_WHAT YOU WILL DO_.
1. In the Catholic school reminiscence, who played the organ during Mass?
2. In the Catholic school reminiscence, restate the passage that begins at the words "The smell of" and stops after "in God’s house.", substituting "thurible" for "censer".
3. Carry the Catholic school reminiscence forward from its final sentence.

It was the Our Fathers that usually elicited gasps.
Growing up Catholic and attending 12 years of Catholic school provides one with a host of memories. I think of them now in sensory fashion.
The smell of wet wool skirts in the winter when snow fluttered down to dampen my plaid jumper during recess. The pungent aroma of incense inside a dimly lit church, priest in cassock walking the aisles, swinging the censer as he walked.
Eyes adjusting to the dimly lit church, focused on the candles burning at the altar. Feeling the stare of the ever vigilant Sister Maurice or Sister Mary Thomas burning a hole in the back of my head as they looked for heathens who might dare to whisper in God’s house.
Hearing the slam of the kneelers in sharp contrast to the silence of the sacristy, as the boys purposely let them fall. Knowing they would pay for that later with a pull of the ear or detention when the nuns could get hold of them. Listening to the soft organ music played before Mass, before Ms. Hurley would really ratchet it up during the service. Mid-Mass, the sounds coming out of the organ pipes were likely so loud I wanted to cover my ears. I always wondered if she was trying to show us what hellfire would sound like, should we decide to stray that far afield.
Feeling the kick against the sole of my feet, trying to knock me off balance as I knelt. Knowing only the usual troublemakers, Dean or Brian, were bold enough to try that move under the watchful gaze of Sisters You Know Who.
You with me on this one? Good. We’ve set the scene.
Catholics have cornered the market on guilt. At least during my grade school years we had. We did not just sit in church for Masses. We confessed. A lot. I still wonder why the powers that be thought young children should have to confess that often. I used to make things up to confess because I didn’t have enough to say. Which is ironic because in the very act of being purged from my sins, I was sinning by lying. Which gave me something to confess the next time. Oy.
We would enter the private confessional box, softly confess our sins and be given an individual penance—usually prayers—to complete. Your penance was supposed to be kept private. We were savvy little sleuths, however. You could easily gauge by either the movement of lips or the length of time spent on the kneeler after confession the penance someone had been given. Three minutes or so was acceptable. Any less meant you had not been forthright. Any more? Your soul was truly besmirched.
Our penance was usually a mix of Our Fathers, Hail Marys and the Glory Be. I often wondered why, when I was mean to my sister, a Hail Mary would fix things. I didn’t mind the penance because saying a couple Hail Marys certainly was easier than having to treat her well.
At our parish, Hail Marys and Glory Bes flew fast and furious. They covered your usual petty crimes of conscience—mistreating a sibling, losing focus during Mass.

_RAW RECORDS_.
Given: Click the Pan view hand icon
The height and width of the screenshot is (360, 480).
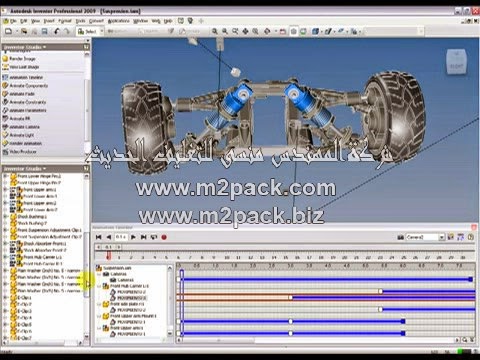Looking at the screenshot, I should coord(245,31).
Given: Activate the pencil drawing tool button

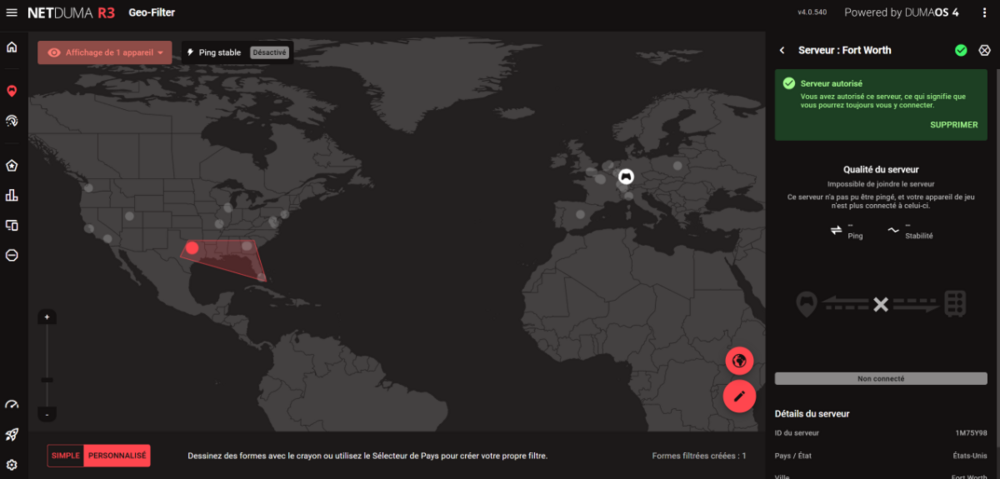Looking at the screenshot, I should coord(738,396).
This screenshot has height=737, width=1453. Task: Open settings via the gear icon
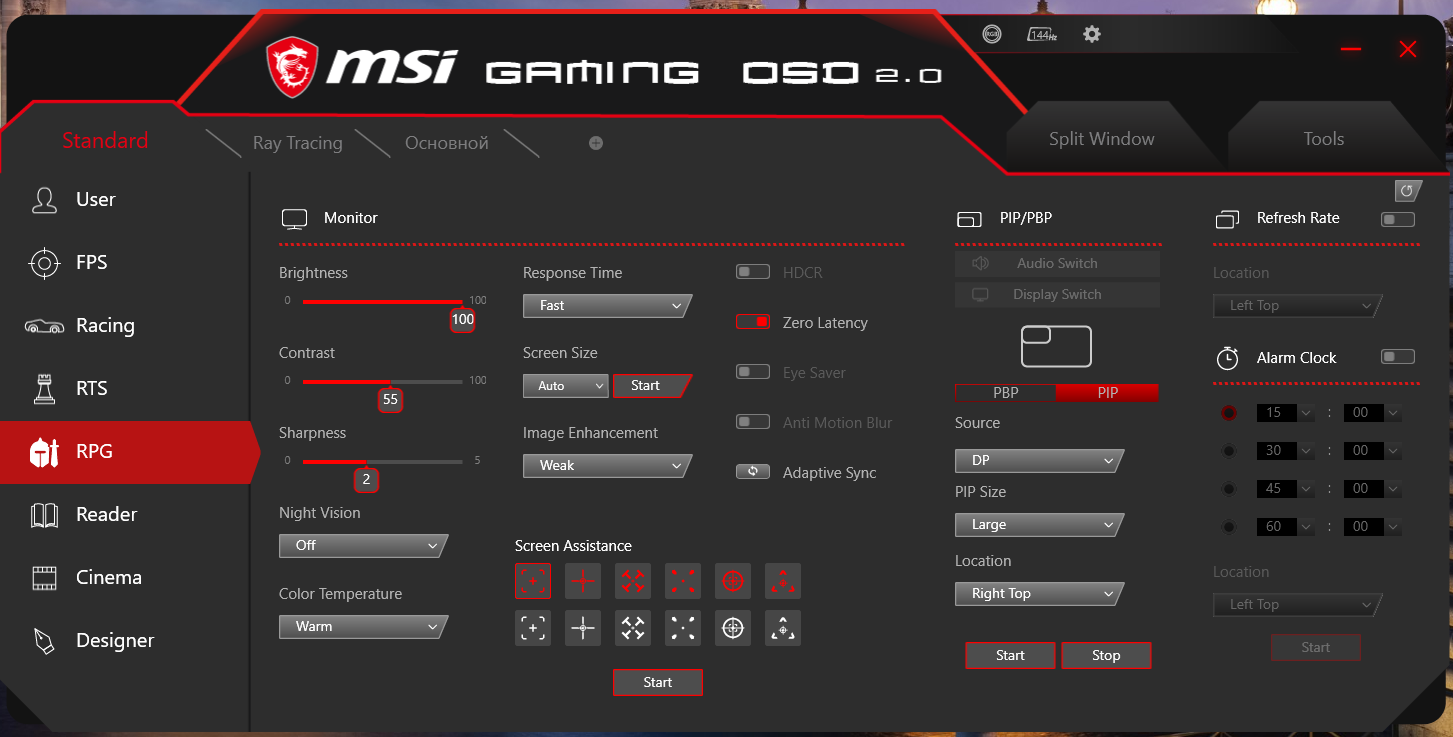click(x=1092, y=34)
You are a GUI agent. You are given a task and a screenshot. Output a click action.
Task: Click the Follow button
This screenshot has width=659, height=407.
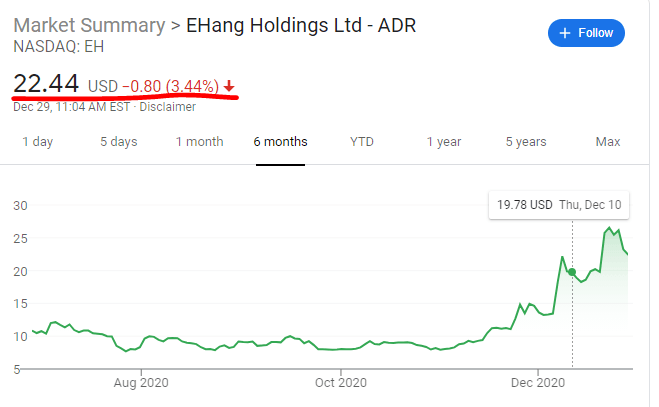tap(586, 33)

_WRITTEN ANSWERS_.
1. Ms. Hurley

2.
The smell of wet wool skirts in the winter when snow fluttered down to dampen my plaid jumper during recess. The pungent aroma of incense inside a dimly lit church, priest in cassock walking the aisles, swinging the thurible as he walked.
Eyes adjusting to the dimly lit church, focused on the candles burning at the altar. Feeling the stare of the ever vigilant Sister Maurice or Sister Mary Thomas burning a hole in the back of my head as they looked for heathens who might dare to whisper in God’s house.

3.
But see someone silently mouthing an Our Father after confession and you knew they had gone far beyond petty crimes of conscience into the heavy stuff.
An Our Father meant you had—gasp—talked back to your parents or cheated. And you were pushing the venial sin limit, feeling the hot fires of hell looming closer and closer. Usually not just one, but several Our Fathers were required to speed your soul back to safe territory.
Which is why the Our Father elicited gasps from your classmates. Except when Dean or Brian said it; Our Fathers were du jour for them. They knelt for a longer time after confession than it takes most people to eat breakfast. We were used to it.
As a girl who read every saint biography in our parochial school’s library by grade two, I did not have to say many Our Fathers. I knew the rules of the road. I was aiming for sainthood by age 20 and too many Our Fathers would doom me.
Alas, I fell short of my sainthood by 20 goal. And the life I have lived, while not dooming to eternal hellfire, qualifies me as no saint.
“Our Father . . . “
29 Comments Add yours
K~ I have had a Catholic grandmother and her daughter, my Mom, was raised with stern looks and grandma’s, “silent treatment.” Being Episcopalian, the kneelers, incense, white Sunday gloves and genuflecting are all familiar. I feel more guilt being the oldest and responsible one. I have not lived life in an orderly fashion and when I go to H.S. or college reunions people are shocked I have been married 3 x. Certainly, I would consider myself blessed but not a saint! 🙂 ~ R.
You’ve built up the scene wonderfully, I was there kneeling with you, my senses overloading. I’m not a Catholic but always think the trappings of that religion are very atmospheric.
Thank you! I was hoping to put you on those kneelers right along with me:). While I do not agree with all of the church’s positions, I still very much appreciate a silent church, candles lit, incense in the air. Nothing more peaceful, except possibly nature.
Growing up in central Mass (as in the state in New Engl) I was surrounded by Catholics, nuns in full habit chasing us off the parochial school playgrounds, every other kid whose last name began with an ‘O’, and crowded Streets in Sunday mornings when every. Butch, and there were plenty, had a half dozen services. The one benefit for a nonCatholic was every Friday, small, greasy restaurants were selling battered fish n’ chips. Oh, the crunch if the greasy crust was fantastic and probably contributed to my cholesterol problem in later years. (I write a blog, ‘My Mother Was Catholic, My Father Was …..Handsome’. Go find it buys sentimental). Nice job!
Fish fries! The bane of my existence growing up. I always begged for cheese pizza:).
Well, that’s ’cause you’re not a New Englander, where we ‘paak’ our ‘caas’…
PS. Deep dish or thin crust? Uno’s or Due’s (sp?)…
I wasn’t brought up catholic but we were church goers and then there was ‘the look’ my mother would give me. That was enough.
Oh, I know that look! My mother had one also. I’m sure it was similar to the one the nuns gave us. That look could stop a truck, right? 🙂
Beautifully crafted. It felt as if we were all perched beside you, decoding penance and tallying mischief.
Thank you:). I think it’s hard sometimes for people who did not grow up in that environment to imagine it, so I take your words as high compliment!
I wasn’t brought up catholic, but you give a fascinating portrait of that life. Loved this post.
Thank you:). I didn’t realize, growing up, that not everyone had a similar frame of reference. Amazing how sheltered we can be . . .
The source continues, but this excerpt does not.